Data provided:
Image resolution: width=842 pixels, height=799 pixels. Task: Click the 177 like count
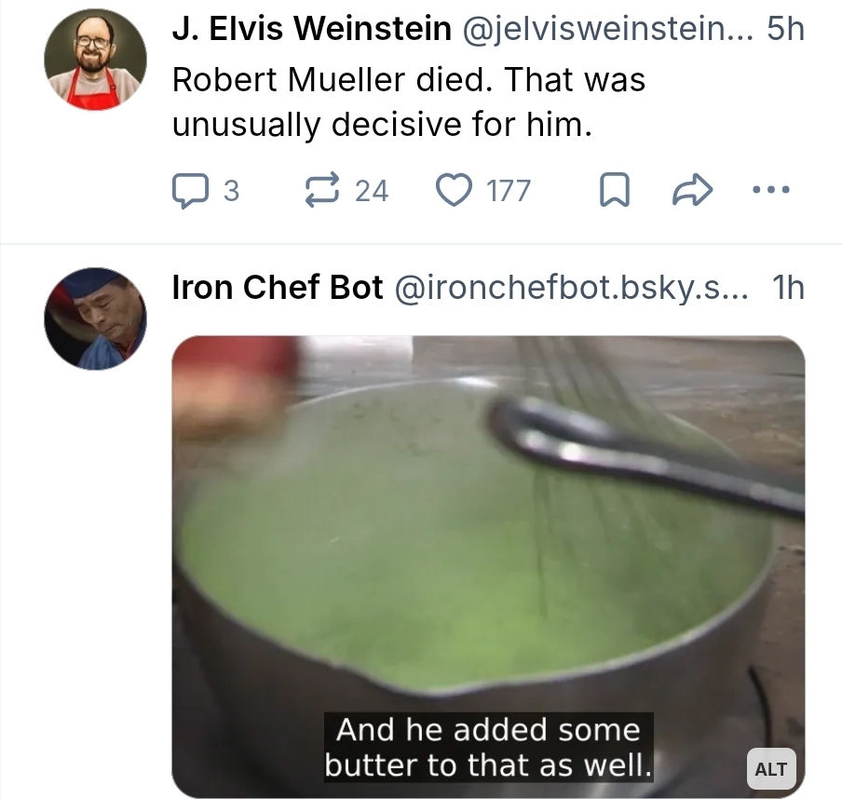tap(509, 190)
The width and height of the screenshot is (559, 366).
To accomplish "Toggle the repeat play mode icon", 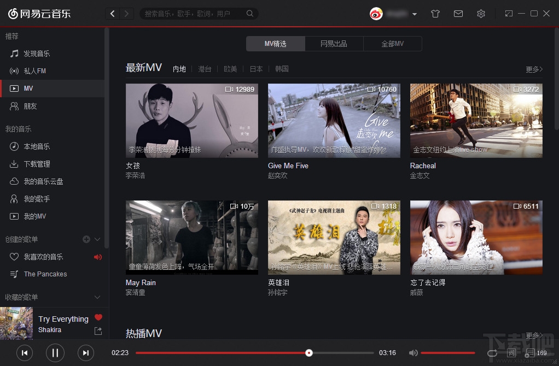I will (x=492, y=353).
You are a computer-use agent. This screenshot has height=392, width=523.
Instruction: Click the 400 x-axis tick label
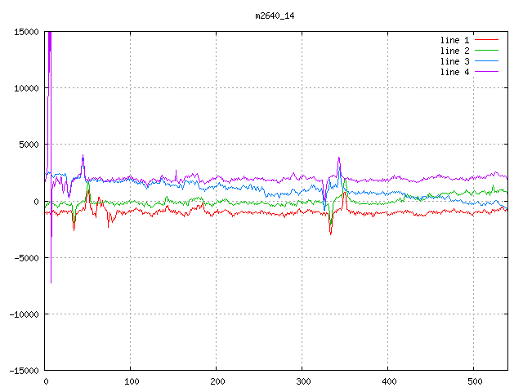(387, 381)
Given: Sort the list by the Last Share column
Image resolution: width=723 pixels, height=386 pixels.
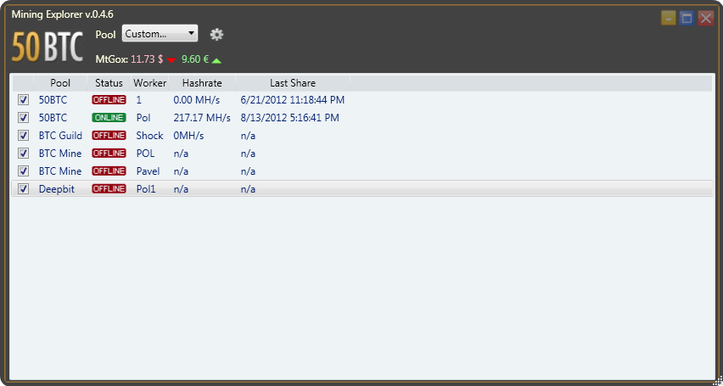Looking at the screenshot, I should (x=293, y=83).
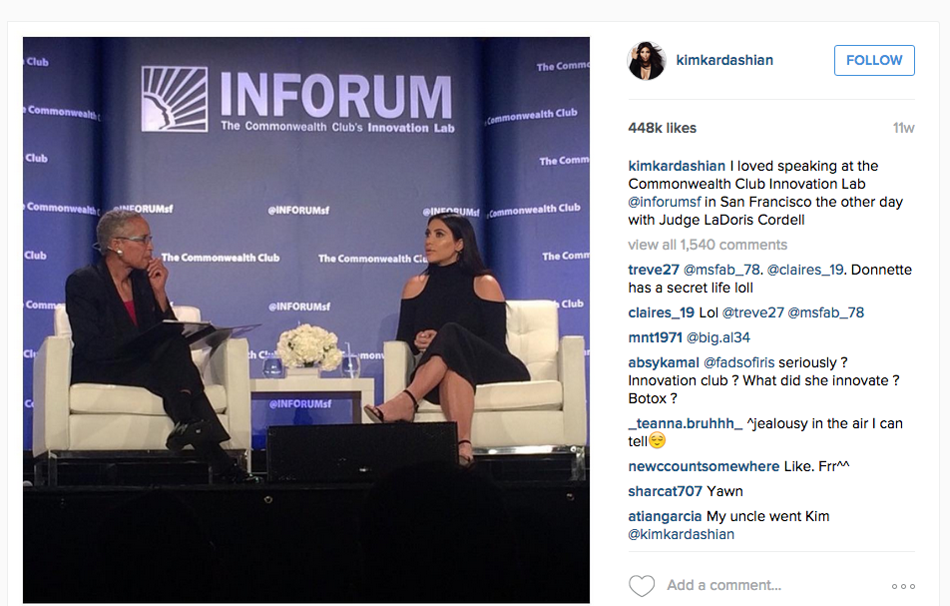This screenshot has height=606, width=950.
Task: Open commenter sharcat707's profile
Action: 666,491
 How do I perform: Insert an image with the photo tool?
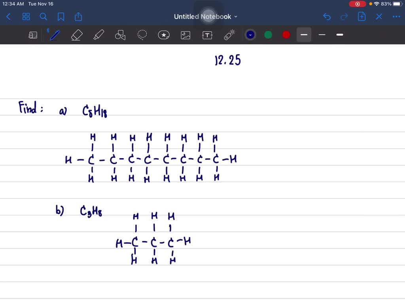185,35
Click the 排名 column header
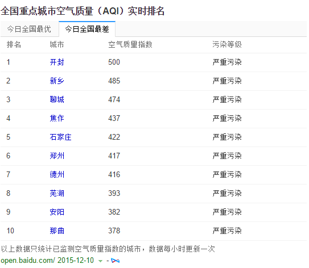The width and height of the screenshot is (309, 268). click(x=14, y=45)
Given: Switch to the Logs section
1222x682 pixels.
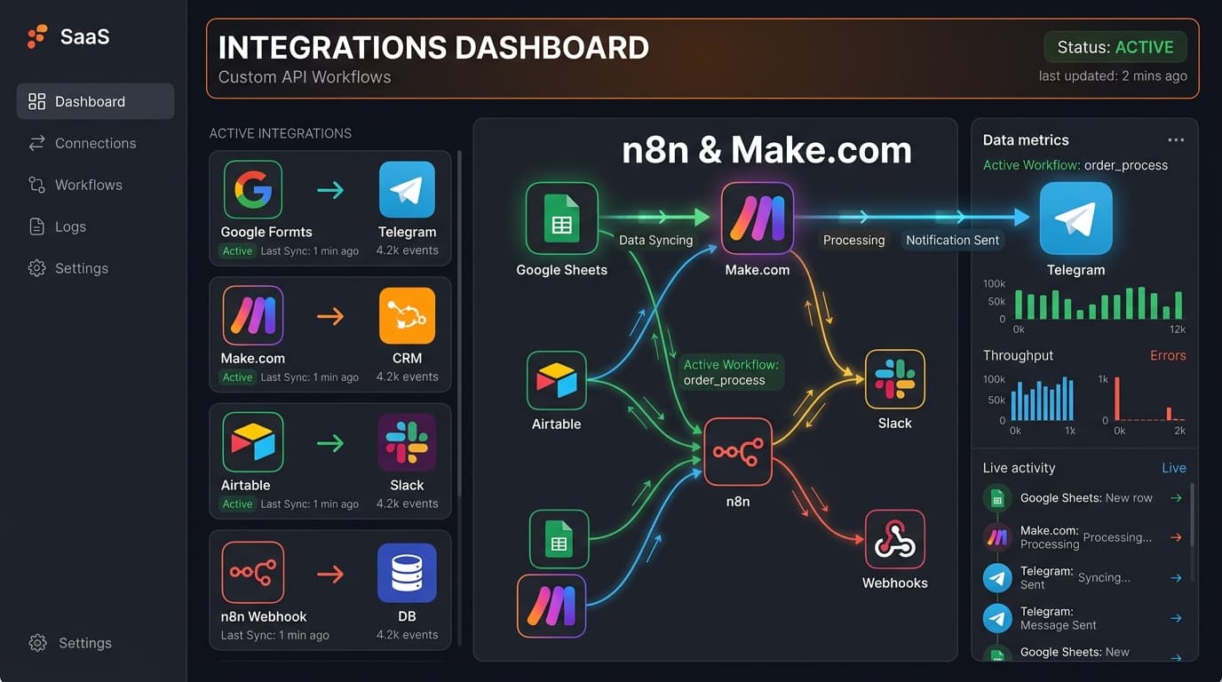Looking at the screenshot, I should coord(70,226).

Task instructions: Could you return each line, unchanged, from the line containing "Click the 排名 column header" through the last line of the entries above, leaving out the pictures?

Solved problem:
Click the 排名 column header
The width and height of the screenshot is (309, 268). click(x=14, y=45)
Given: Switch to the Logs section
1222x682 pixels.
Looking at the screenshot, I should coord(70,226).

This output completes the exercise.